I’m trying to allocate pinned memory from within my main program in C using cudaMallocHost to return a pointer to the allocated memory. The purpose is to allocate all the pinned memory I will need just once at the start of the program in order to minimise allocation overhead.

Inside C:

float* pinned = cudaMallocHostFloat( ARRAY_MEM );

Inside allocation function:

float* cudaMallocHostFloat( const size_t SIZE )


	float* tmp;

	cudaMallocHost( (void**) &tmp, SIZE );

	return tmp;


However, when I pass this pointer to a memory transfer speed test function, the speed of xfer is the same as pageable memory allocated with cudaMalloc. So my question is, can you return pointers to pinned memory, or does it become pageable once it has left the scope of the cudaMallocHost call?

Pointers to pinned memory don’t have any function scoping limits. What absolute transfer speed are you getting with pinned memory, and what kind of system are you testing this on? Previous benchmarks have indicated that systems based on the Intel X58 chipset with a triple-channel systems memory configuration can transfer pageable memory at very nearly the same speed as pinned memory.

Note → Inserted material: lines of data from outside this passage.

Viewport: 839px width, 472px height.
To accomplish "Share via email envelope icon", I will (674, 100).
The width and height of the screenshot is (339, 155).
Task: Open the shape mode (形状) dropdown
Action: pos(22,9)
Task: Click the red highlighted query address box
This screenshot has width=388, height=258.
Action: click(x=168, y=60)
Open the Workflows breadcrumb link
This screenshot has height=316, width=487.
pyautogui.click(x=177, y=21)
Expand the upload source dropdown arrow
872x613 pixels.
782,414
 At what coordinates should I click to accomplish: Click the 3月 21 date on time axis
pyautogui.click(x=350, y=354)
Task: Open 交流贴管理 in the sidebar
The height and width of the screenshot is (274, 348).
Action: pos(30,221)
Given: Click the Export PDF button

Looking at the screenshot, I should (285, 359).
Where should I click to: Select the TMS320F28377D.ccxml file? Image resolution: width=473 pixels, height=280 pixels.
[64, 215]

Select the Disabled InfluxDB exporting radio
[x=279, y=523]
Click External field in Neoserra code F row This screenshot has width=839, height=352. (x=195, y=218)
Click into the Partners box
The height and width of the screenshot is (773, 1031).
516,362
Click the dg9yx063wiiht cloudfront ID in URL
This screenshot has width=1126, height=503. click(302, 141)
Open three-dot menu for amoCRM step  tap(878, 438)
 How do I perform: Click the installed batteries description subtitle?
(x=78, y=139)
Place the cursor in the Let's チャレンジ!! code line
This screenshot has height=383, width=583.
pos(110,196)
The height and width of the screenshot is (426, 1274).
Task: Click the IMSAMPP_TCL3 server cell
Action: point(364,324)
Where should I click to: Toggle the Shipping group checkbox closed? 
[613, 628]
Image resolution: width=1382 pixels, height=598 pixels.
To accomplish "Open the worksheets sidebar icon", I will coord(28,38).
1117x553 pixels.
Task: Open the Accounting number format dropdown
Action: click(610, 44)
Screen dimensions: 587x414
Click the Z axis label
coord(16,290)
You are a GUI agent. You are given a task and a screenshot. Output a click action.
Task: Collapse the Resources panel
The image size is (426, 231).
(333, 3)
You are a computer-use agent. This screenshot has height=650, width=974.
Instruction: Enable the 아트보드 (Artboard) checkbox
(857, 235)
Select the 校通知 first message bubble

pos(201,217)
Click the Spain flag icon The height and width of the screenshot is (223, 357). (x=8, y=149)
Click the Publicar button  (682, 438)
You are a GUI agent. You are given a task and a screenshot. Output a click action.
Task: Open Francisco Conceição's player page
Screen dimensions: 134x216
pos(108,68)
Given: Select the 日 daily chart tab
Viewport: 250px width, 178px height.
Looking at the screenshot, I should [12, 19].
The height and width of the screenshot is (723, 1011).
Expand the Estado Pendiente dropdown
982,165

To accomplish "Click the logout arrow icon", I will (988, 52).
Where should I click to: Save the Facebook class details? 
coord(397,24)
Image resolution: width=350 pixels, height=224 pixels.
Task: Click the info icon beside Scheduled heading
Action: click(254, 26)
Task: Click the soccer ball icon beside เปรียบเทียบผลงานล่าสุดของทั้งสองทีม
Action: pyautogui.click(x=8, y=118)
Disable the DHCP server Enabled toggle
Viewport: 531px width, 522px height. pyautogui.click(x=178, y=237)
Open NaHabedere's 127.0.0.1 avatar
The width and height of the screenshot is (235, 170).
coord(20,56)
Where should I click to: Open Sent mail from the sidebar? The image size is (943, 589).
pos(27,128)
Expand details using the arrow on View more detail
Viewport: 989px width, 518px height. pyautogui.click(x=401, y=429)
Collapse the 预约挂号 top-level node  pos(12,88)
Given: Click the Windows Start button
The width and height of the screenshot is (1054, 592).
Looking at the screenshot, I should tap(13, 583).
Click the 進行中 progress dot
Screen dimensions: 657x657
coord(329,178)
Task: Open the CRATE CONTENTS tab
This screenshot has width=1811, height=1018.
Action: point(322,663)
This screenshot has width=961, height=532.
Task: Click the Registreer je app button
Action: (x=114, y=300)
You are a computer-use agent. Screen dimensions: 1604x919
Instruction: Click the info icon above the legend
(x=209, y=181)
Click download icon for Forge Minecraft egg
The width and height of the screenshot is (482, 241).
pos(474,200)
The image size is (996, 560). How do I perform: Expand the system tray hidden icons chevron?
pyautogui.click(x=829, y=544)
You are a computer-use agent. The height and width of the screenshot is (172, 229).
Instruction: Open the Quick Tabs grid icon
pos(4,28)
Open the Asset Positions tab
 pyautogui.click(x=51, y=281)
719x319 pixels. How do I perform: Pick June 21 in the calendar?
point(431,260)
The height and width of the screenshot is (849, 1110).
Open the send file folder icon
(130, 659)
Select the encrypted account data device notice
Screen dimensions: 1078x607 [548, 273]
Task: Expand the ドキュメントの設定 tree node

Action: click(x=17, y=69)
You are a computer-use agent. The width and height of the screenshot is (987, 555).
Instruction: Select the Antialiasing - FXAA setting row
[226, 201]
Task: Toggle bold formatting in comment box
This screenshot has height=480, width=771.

Edit: To check if this is the case, you can run the bandwidthTest application in the CUDA SDK with and without the -memory=pinned flag.

Thank you for the reply.

I have used the bandwidthTest in the past, and iirc the results were around 2.5 GB/s for pageable and 5 GB/s for pinned on my machine (GeForce 210, can’t rem rest off the top of my head) so there is definitely a difference. My own timing subroutine gives the same results when I allocate the memory ‘in-situ’.

Which leaves me confused as to why I’m not seeing that when I allocate the pinned memory in a function and return the pointer, which then gets sent to the timing function.

To be honest, I just got around this by re-structuring my code, but it’d still be nice to find out what’s going on…

Are you using the pointer from a different CPU thread than the one that allocated it? By default, pinned memory is only known to the CUDA context that created it. CUDA 4.0 now offers a way to mark memory as pinned for all host threads, so you might be able to fix this.